--- Start ---
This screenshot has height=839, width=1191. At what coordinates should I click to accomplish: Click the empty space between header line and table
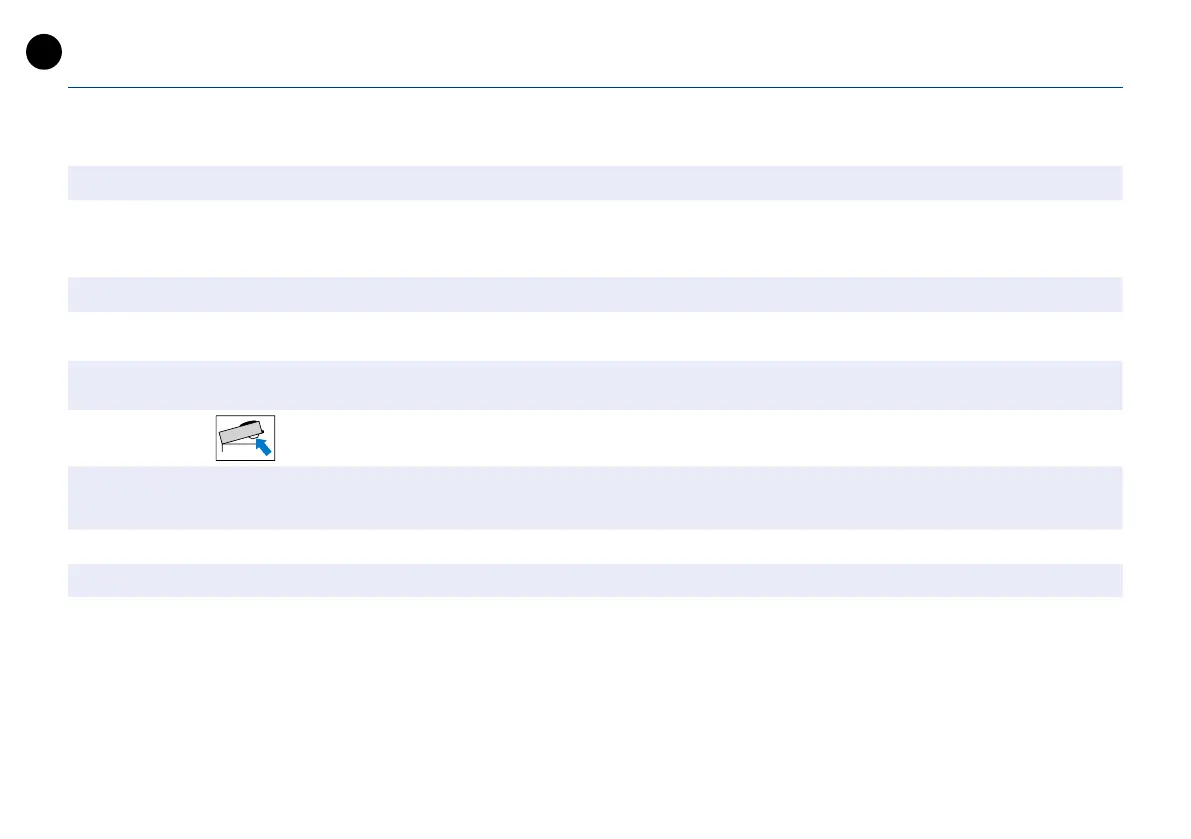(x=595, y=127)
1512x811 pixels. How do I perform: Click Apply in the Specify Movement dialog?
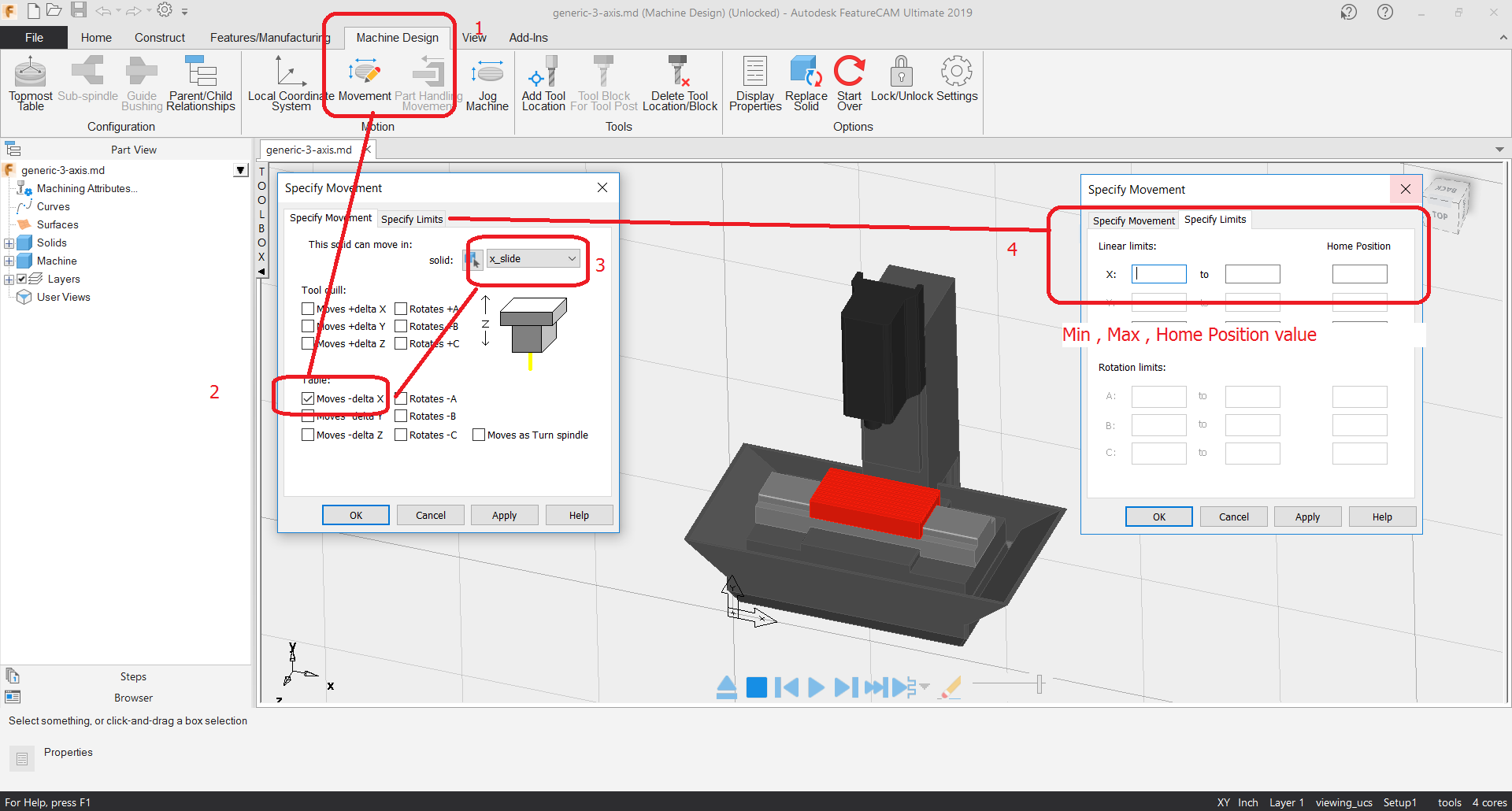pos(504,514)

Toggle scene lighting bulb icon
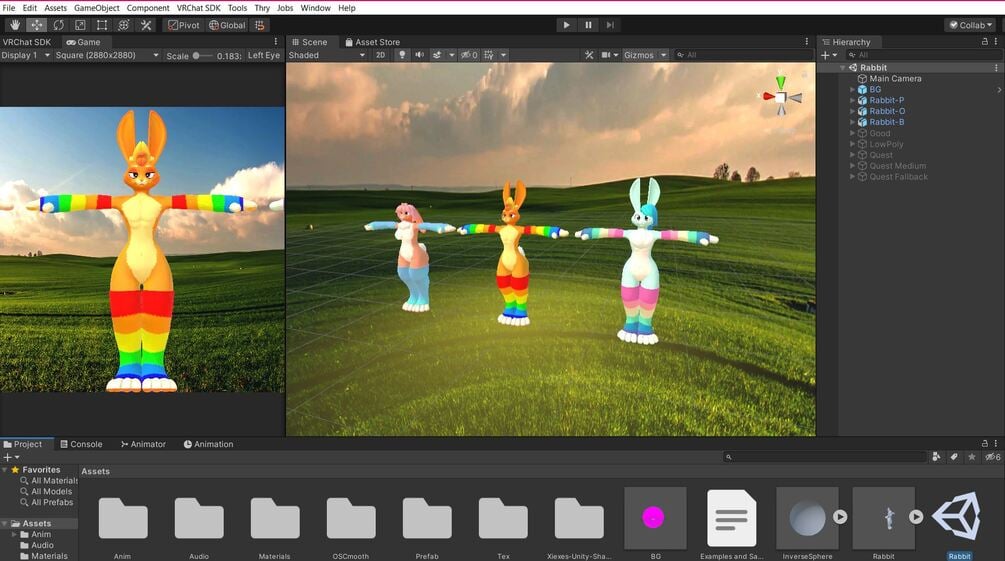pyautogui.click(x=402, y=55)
--- End ---
• Exercise:
Copy the records from the line with "1512x811 pixels. How" through the end of the records, leaving out the pictures.

• Result:
1512x811 pixels. How do I perform: Click Apply in the Specify Movement dialog?
pos(504,514)

Toggle scene lighting bulb icon
pyautogui.click(x=402, y=55)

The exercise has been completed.